======== DATASET EXCERPTS ========
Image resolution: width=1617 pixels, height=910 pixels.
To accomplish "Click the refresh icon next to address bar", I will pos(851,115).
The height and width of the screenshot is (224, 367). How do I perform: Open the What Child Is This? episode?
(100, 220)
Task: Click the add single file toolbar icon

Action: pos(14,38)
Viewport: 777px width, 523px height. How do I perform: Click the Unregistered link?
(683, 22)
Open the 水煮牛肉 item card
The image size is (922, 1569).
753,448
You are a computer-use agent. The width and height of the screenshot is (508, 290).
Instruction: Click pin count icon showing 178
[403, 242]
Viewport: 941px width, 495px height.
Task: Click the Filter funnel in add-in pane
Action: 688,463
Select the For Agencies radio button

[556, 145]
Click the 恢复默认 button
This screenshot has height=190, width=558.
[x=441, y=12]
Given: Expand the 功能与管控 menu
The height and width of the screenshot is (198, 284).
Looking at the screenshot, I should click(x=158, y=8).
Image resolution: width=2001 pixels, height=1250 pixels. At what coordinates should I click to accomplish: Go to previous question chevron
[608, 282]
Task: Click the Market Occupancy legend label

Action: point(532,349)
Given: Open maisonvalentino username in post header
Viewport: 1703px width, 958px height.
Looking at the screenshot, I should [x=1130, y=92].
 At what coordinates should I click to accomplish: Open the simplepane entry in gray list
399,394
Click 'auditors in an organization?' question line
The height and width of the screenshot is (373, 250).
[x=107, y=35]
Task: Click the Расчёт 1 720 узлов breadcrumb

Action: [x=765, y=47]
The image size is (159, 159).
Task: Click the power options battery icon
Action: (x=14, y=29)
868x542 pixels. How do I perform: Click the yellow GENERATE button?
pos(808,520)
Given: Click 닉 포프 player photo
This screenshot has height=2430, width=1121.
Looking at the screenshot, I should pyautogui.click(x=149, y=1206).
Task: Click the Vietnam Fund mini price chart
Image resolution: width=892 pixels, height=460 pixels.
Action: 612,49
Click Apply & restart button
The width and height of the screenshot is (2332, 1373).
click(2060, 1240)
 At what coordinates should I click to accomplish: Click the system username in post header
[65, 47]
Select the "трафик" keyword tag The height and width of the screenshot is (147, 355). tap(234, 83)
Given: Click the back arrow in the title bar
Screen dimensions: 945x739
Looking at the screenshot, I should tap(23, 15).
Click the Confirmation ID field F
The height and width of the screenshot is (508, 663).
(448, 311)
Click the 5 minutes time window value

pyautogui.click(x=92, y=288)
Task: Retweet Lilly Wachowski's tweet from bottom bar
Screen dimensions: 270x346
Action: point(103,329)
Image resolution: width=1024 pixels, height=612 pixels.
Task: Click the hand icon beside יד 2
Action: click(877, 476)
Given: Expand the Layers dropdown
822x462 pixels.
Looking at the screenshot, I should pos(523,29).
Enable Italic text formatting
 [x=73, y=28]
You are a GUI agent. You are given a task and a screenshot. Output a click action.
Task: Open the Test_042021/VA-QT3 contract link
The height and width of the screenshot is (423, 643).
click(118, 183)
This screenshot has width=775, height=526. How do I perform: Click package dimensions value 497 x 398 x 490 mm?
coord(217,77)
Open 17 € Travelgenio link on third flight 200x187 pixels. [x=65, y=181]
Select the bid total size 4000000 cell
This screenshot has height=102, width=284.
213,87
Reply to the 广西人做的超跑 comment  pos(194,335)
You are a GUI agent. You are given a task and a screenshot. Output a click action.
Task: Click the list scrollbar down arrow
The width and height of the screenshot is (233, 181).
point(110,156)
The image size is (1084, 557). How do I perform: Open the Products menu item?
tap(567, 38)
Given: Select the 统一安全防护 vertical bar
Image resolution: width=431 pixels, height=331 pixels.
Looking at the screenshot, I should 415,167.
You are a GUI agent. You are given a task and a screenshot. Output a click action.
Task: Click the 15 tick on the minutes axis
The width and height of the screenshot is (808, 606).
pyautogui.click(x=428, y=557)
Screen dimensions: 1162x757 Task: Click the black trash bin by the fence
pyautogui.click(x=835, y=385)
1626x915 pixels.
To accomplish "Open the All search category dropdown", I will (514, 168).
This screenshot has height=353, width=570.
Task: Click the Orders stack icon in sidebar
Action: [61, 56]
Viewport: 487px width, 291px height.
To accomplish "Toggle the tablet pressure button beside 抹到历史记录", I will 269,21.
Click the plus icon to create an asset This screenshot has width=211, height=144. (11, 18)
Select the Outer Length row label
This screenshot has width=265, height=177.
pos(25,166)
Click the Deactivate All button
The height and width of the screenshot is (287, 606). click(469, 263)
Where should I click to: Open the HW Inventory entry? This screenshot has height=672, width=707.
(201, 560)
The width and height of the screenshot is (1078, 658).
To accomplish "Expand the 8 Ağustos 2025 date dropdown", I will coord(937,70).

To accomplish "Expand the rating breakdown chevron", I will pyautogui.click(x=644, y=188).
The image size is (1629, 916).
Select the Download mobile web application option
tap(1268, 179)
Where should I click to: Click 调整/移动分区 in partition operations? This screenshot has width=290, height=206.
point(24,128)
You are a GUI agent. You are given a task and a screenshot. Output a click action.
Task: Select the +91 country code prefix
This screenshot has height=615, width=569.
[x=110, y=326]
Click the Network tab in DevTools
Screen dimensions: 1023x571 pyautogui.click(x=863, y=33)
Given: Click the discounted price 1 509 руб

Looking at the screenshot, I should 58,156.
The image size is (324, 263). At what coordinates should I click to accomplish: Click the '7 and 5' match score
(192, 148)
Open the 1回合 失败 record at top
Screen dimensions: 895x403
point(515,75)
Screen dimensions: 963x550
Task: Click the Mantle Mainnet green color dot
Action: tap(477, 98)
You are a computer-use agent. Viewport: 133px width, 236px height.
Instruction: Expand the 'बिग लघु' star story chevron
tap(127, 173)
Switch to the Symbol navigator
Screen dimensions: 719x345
========
THE REQUEST: Can you put every line of the items above into a numbered list, leaving out the blank lines?

TASK OUTPUT:
1. Image resolution: width=1617 pixels, height=910 pixels.
2. To accomplish "Click the refresh icon next to address bar", I will pos(851,115).
3. The height and width of the screenshot is (224, 367). How do I perform: Open the What Child Is This? episode?
4. (100, 220)
5. Task: Click the add single file toolbar icon
6. Action: pos(14,38)
7. Viewport: 777px width, 523px height. How do I perform: Click the Unregistered link?
8. (683, 22)
9. Open the 水煮牛肉 item card
10. The image size is (922, 1569).
11. 753,448
12. You are a computer-use agent. The width and height of the screenshot is (508, 290).
13. Instruction: Click pin count icon showing 178
14. [403, 242]
15. Viewport: 941px width, 495px height.
16. Task: Click the Filter funnel in add-in pane
17. Action: 688,463
18. Select the For Agencies radio button
19. [556, 145]
20. Click the 恢复默认 button
21. This screenshot has height=190, width=558.
22. [x=441, y=12]
23. Given: Expand the 功能与管控 menu
24. The height and width of the screenshot is (198, 284).
25. Looking at the screenshot, I should click(x=158, y=8).
26. Image resolution: width=2001 pixels, height=1250 pixels. At what coordinates should I click to accomplish: Go to previous question chevron
27. [608, 282]
28. Task: Click the Market Occupancy legend label
29. Action: point(532,349)
30. Given: Open maisonvalentino username in post header
31. Viewport: 1703px width, 958px height.
32. Looking at the screenshot, I should [x=1130, y=92].
33.  At what coordinates should I click to accomplish: Open the simplepane entry in gray list
34. 399,394
35. Click 'auditors in an organization?' question line
36. The height and width of the screenshot is (373, 250).
37. [x=107, y=35]
38. Task: Click the Расчёт 1 720 узлов breadcrumb
39. Action: [x=765, y=47]
40. The image size is (159, 159).
41. Task: Click the power options battery icon
42. Action: (x=14, y=29)
43. 868x542 pixels. How do I perform: Click the yellow GENERATE button?
44. pos(808,520)
45. Given: Click 닉 포프 player photo
46. This screenshot has height=2430, width=1121.
47. Looking at the screenshot, I should pyautogui.click(x=149, y=1206).
48. Task: Click the Vietnam Fund mini price chart
49. Image resolution: width=892 pixels, height=460 pixels.
50. Action: 612,49
51. Click Apply & restart button
52. The width and height of the screenshot is (2332, 1373).
53. click(2060, 1240)
54.  At what coordinates should I click to accomplish: Click the system username in post header
55. [65, 47]
56. Select the "трафик" keyword tag The height and width of the screenshot is (147, 355). tap(234, 83)
57. Given: Click the back arrow in the title bar
58. Screen dimensions: 945x739
59. Looking at the screenshot, I should tap(23, 15).
60. Click the Confirmation ID field F
61. The height and width of the screenshot is (508, 663).
62. (448, 311)
63. Click the 5 minutes time window value
64. pyautogui.click(x=92, y=288)
65. Task: Retweet Lilly Wachowski's tweet from bottom bar
66. Screen dimensions: 270x346
67. Action: point(103,329)
68. Image resolution: width=1024 pixels, height=612 pixels.
69. Task: Click the hand icon beside יד 2
70. Action: click(877, 476)
71. Given: Expand the Layers dropdown
72. 822x462 pixels.
73. Looking at the screenshot, I should pos(523,29).
74. Enable Italic text formatting
75.  [x=73, y=28]
76. You are a GUI agent. You are given a task and a screenshot. Output a click action.
77. Task: Open the Test_042021/VA-QT3 contract link
78. The height and width of the screenshot is (423, 643).
79. click(118, 183)
80. This screenshot has width=775, height=526. How do I perform: Click package dimensions value 497 x 398 x 490 mm?
81. coord(217,77)
82. Open 17 € Travelgenio link on third flight 200x187 pixels. [x=65, y=181]
83. Select the bid total size 4000000 cell
84. This screenshot has height=102, width=284.
85. 213,87
86. Reply to the 广西人做的超跑 comment  pos(194,335)
87. You are a GUI agent. You are given a task and a screenshot. Output a click action.
88. Task: Click the list scrollbar down arrow
89. The width and height of the screenshot is (233, 181).
90. point(110,156)
91. The image size is (1084, 557). How do I perform: Open the Products menu item?
92. tap(567, 38)
93. Given: Select the 统一安全防护 vertical bar
94. Image resolution: width=431 pixels, height=331 pixels.
95. Looking at the screenshot, I should 415,167.
96. You are a GUI agent. You are given a task and a screenshot. Output a click action.
97. Task: Click the 15 tick on the minutes axis
98. The width and height of the screenshot is (808, 606).
99. pyautogui.click(x=428, y=557)
100. Screen dimensions: 1162x757 Task: Click the black trash bin by the fence
101. pyautogui.click(x=835, y=385)
102. 1626x915 pixels.
103. To accomplish "Open the All search category dropdown", I will (514, 168).
104. This screenshot has height=353, width=570.
105. Task: Click the Orders stack icon in sidebar
106. Action: [61, 56]
107. Viewport: 487px width, 291px height.
108. To accomplish "Toggle the tablet pressure button beside 抹到历史记录", I will 269,21.
109. Click the plus icon to create an asset This screenshot has width=211, height=144. (11, 18)
110. Select the Outer Length row label
111. This screenshot has width=265, height=177.
112. pos(25,166)
113. Click the Deactivate All button
114. The height and width of the screenshot is (287, 606). click(469, 263)
115. Where should I click to: Open the HW Inventory entry? This screenshot has height=672, width=707.
116. (201, 560)
117. The width and height of the screenshot is (1078, 658).
118. To accomplish "Expand the 8 Ağustos 2025 date dropdown", I will coord(937,70).
119. To accomplish "Expand the rating breakdown chevron", I will pyautogui.click(x=644, y=188).
120. The image size is (1629, 916).
121. Select the Download mobile web application option
122. tap(1268, 179)
123. Where should I click to: Click 调整/移动分区 in partition operations? This screenshot has width=290, height=206.
124. point(24,128)
125. You are a GUI agent. You are given a task and a screenshot. Output a click action.
126. Task: Select the +91 country code prefix
127. This screenshot has height=615, width=569.
128. [x=110, y=326]
129. Click the Network tab in DevTools
130. Screen dimensions: 1023x571 pyautogui.click(x=863, y=33)
131. Given: Click the discounted price 1 509 руб
132. Looking at the screenshot, I should 58,156.
133. The image size is (324, 263). At what coordinates should I click to accomplish: Click the '7 and 5' match score
134. (192, 148)
135. Open the 1回合 失败 record at top
136. Screen dimensions: 895x403
137. point(515,75)
138. Screen dimensions: 963x550
139. Task: Click the Mantle Mainnet green color dot
140. Action: tap(477, 98)
141. You are a computer-use agent. Viewport: 133px width, 236px height.
142. Instruction: Expand the 'बिग लघु' star story chevron
143. tap(127, 173)
144. Switch to the Symbol navigator
145. Screen dimensions: 719x345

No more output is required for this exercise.